= Crimetime After Primetime =

Group of American television series

Crimetime After Primetime is the umbrella title for a group of late-night crime-investigation shows that debuted at various times on CBS in 1991 and 1992, running through late summer of 1993.

==History==
Prior to 1989, CBS aired the similarly formatted CBS Late Night. The block was canceled to make way for The Pat Sajak Show, a conventional late-night talk show. After the shortening, and eventual failure, of The Pat Sajak Show, a revamped CBS Late Night block debuted, airing a variety of news, talk shows, reruns, and adult game shows.

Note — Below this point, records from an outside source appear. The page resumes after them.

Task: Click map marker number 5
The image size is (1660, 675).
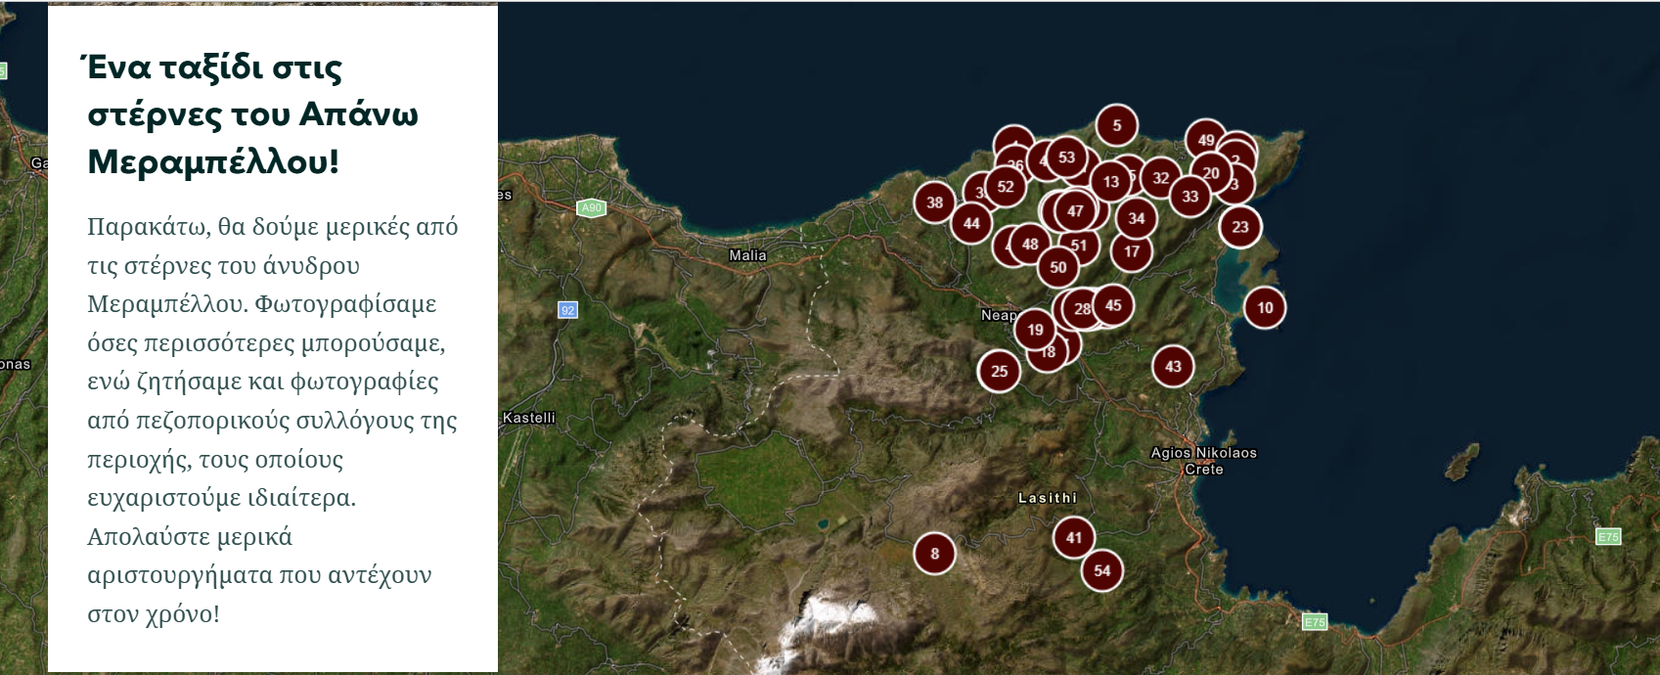Action: 1116,125
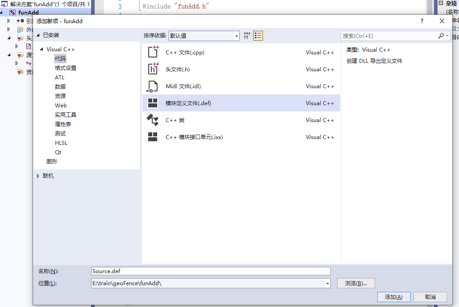Click the 添加 add button
Image resolution: width=459 pixels, height=307 pixels.
(x=393, y=297)
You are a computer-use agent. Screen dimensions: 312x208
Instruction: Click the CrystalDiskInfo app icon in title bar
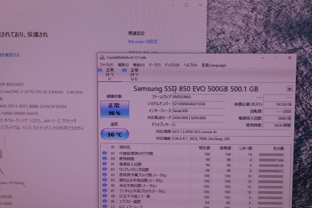click(102, 58)
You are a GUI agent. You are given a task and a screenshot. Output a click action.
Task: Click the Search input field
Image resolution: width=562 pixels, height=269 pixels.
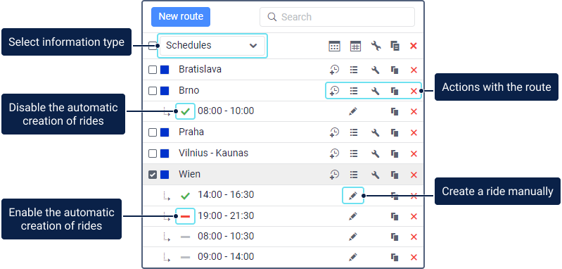(338, 17)
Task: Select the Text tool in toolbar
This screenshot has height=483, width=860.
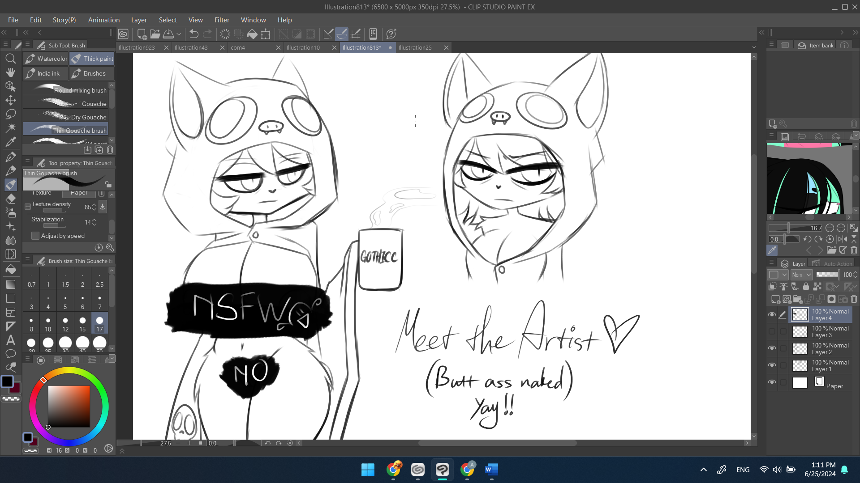Action: (x=11, y=340)
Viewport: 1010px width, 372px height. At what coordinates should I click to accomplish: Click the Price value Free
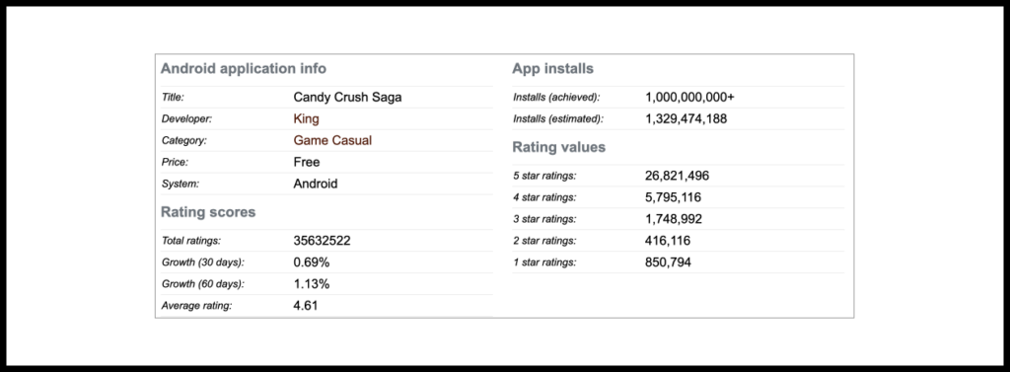pos(307,162)
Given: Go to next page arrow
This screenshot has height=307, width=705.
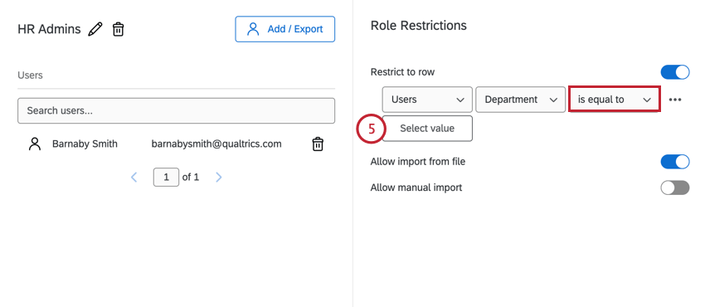Looking at the screenshot, I should (x=218, y=177).
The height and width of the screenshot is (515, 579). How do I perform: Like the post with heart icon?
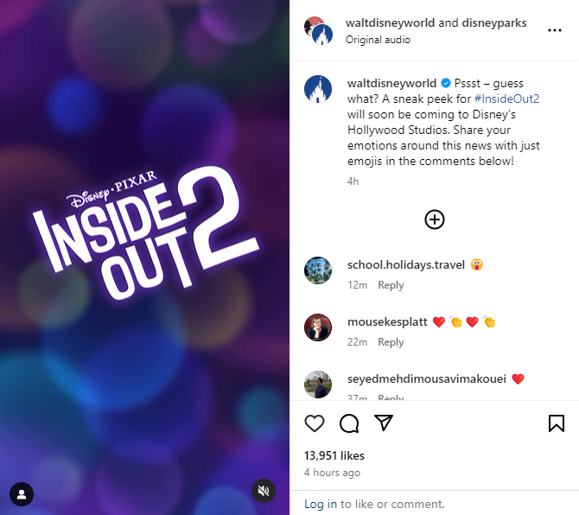click(x=315, y=423)
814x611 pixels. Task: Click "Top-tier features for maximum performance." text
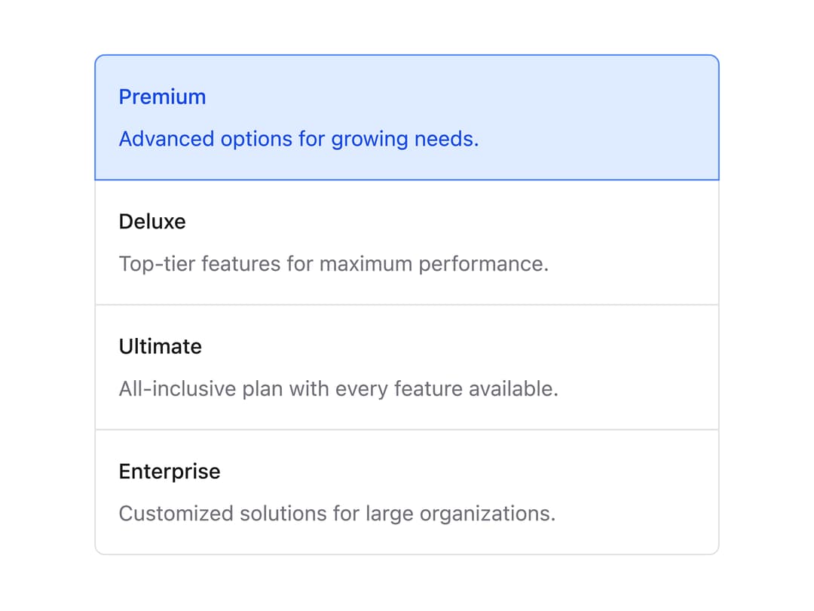click(x=334, y=264)
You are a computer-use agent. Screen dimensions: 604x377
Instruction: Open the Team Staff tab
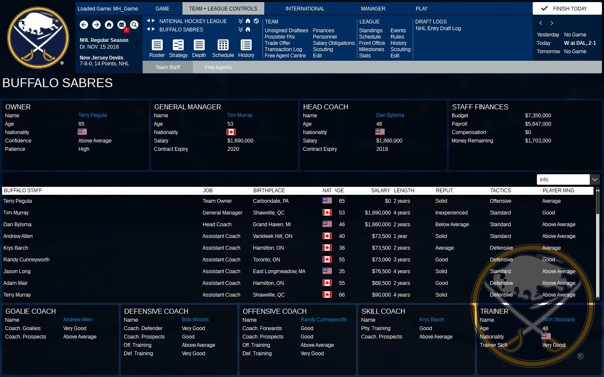[x=167, y=67]
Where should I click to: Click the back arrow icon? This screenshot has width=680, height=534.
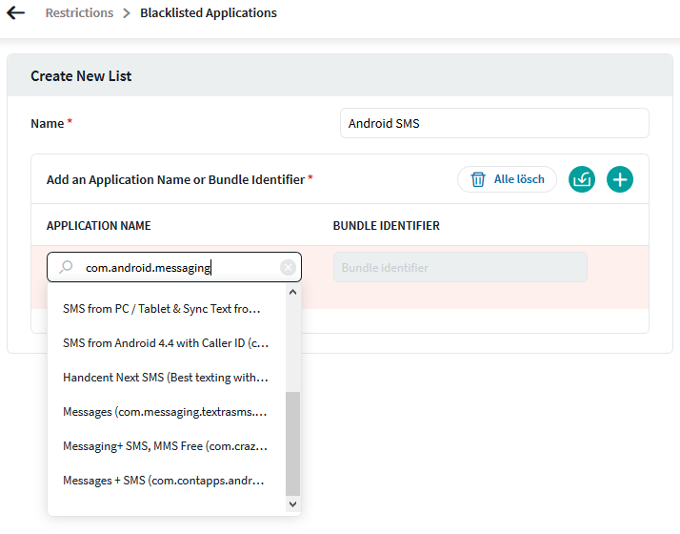tap(15, 14)
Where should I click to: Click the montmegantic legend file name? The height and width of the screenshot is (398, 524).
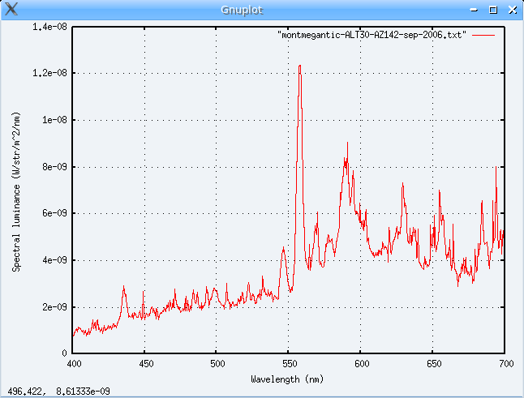(x=372, y=36)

In March 1991, after a two-month hiatus due to Gulf War coverage, CBS retooled the block by airing original series under the new umbrella title of Crimetime After Primetime.

Much like CBS Late Night did in the late 1980s, Crimetime After Primetime relied heavily on dramas that were imported from Canada, giving the programs (most of which were produced to meet Canadian content quotas) an additional revenue stream. CBS also invested in producing some original series for the block.

The block was dropped when CBS began broadcasting the Late Show with David Letterman in August 1993.

==Series lineup==
The shows in the series followed this general lineup:
- late Monday nights/early Tuesday mornings: Sweating Bullets (known as Tropical Heat outside of the U.S.), and Urban Angel.
- late Tuesday nights/early Wednesday mornings: Forever Knight (later new episodes were syndicated through May 1996, after CBS cancelled it), and The Exile
- late Wednesday nights/early Thursday mornings: Scene of the Crime, replaced by Dangerous Curves
- late Thursday nights/early Friday mornings: Fly by Night, replaced by Silk Stalkings (continued with new episodes on USA Network through April 1999, after CBS cancelled it)
- late Friday nights/early Saturday mornings: Dark Justice (the series was later rerun by TNT)
- In 1993, the first two seasons of Wiseguy were shown nightly from Monday through Friday.